__INSTRUCTION__. Can you repeat, word for word, the rows from the line containing "Screen dimensions: 718x338" through the end of the rows, both ends included, leaving out the pictures?

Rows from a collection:
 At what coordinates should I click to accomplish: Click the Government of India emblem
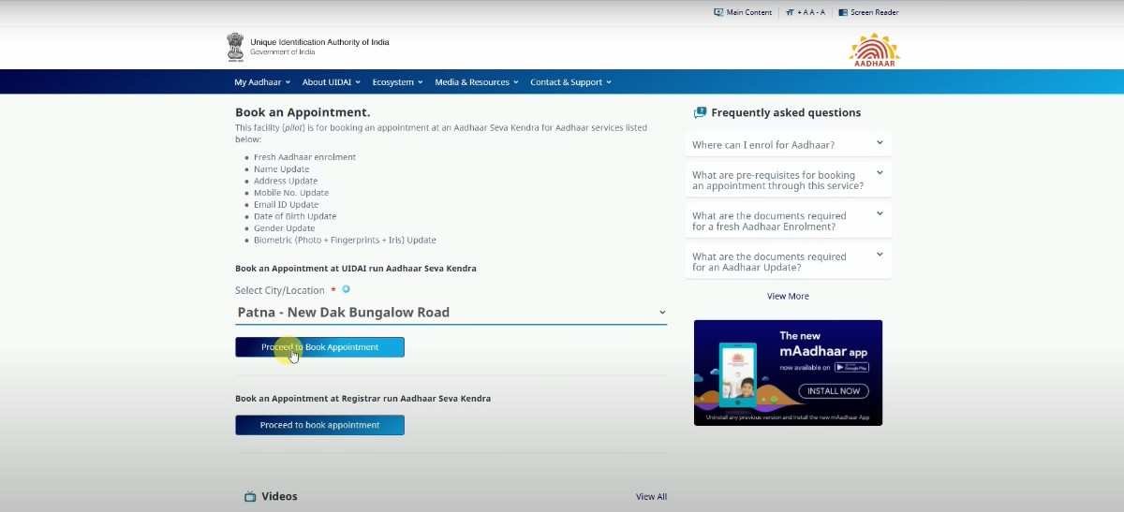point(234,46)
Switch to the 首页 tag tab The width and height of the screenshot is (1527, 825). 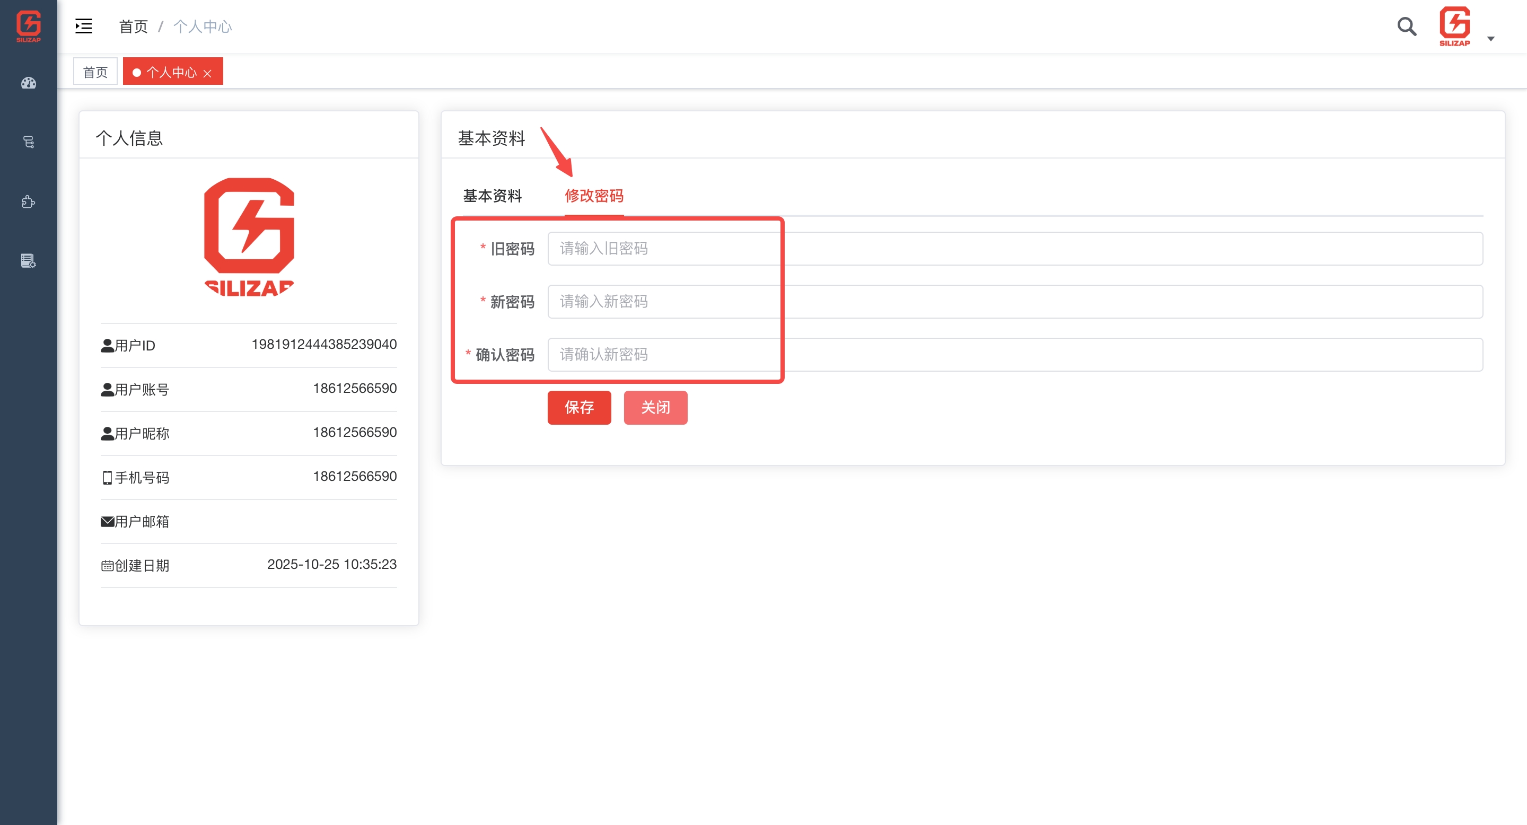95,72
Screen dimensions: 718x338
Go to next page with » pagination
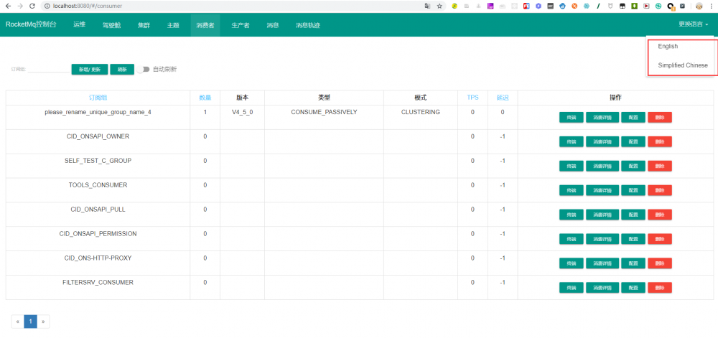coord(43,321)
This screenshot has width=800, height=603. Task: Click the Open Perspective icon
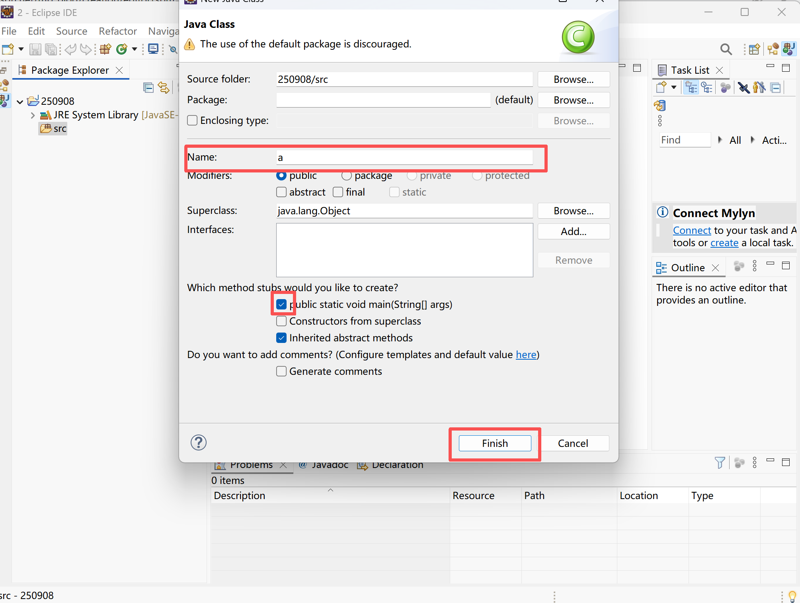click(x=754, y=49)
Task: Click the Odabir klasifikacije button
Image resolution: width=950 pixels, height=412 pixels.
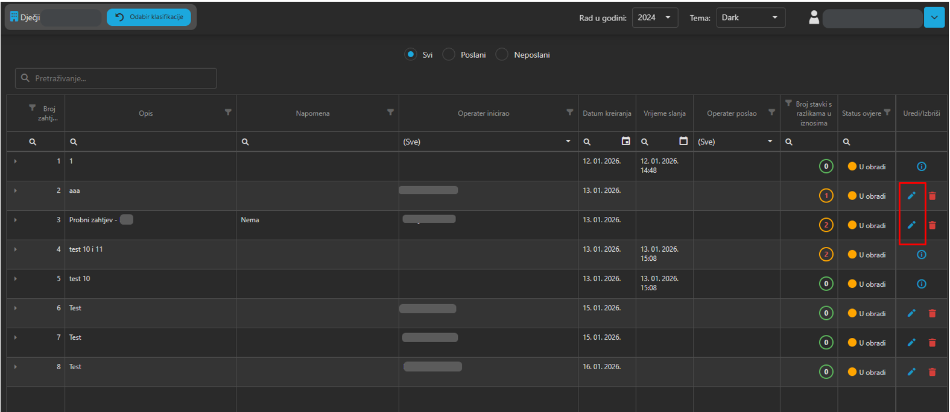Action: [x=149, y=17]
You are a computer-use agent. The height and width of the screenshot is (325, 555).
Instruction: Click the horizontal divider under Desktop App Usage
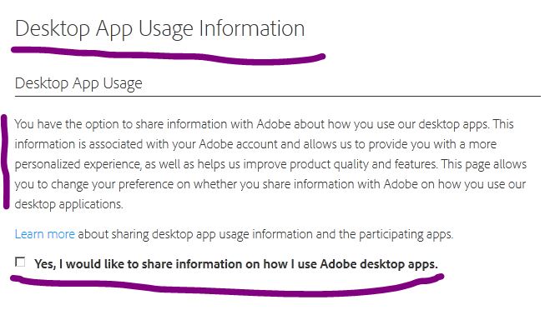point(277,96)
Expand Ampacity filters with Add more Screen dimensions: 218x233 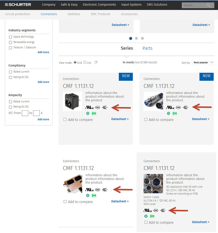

__REPLY TO THE EXERCISE__.
Screen dimensions: 718x338
Go to next page with » pagination
coord(43,321)
This screenshot has width=800, height=603. Task: Click the Open Perspective icon
click(x=754, y=49)
Task: Click the Odabir klasifikacije button
Image resolution: width=950 pixels, height=412 pixels.
Action: [x=149, y=17]
You are a computer-use agent. The height and width of the screenshot is (325, 555).
Instruction: Click the horizontal divider under Desktop App Usage
point(277,96)
Expand Ampacity filters with Add more Screen dimensions: 218x233 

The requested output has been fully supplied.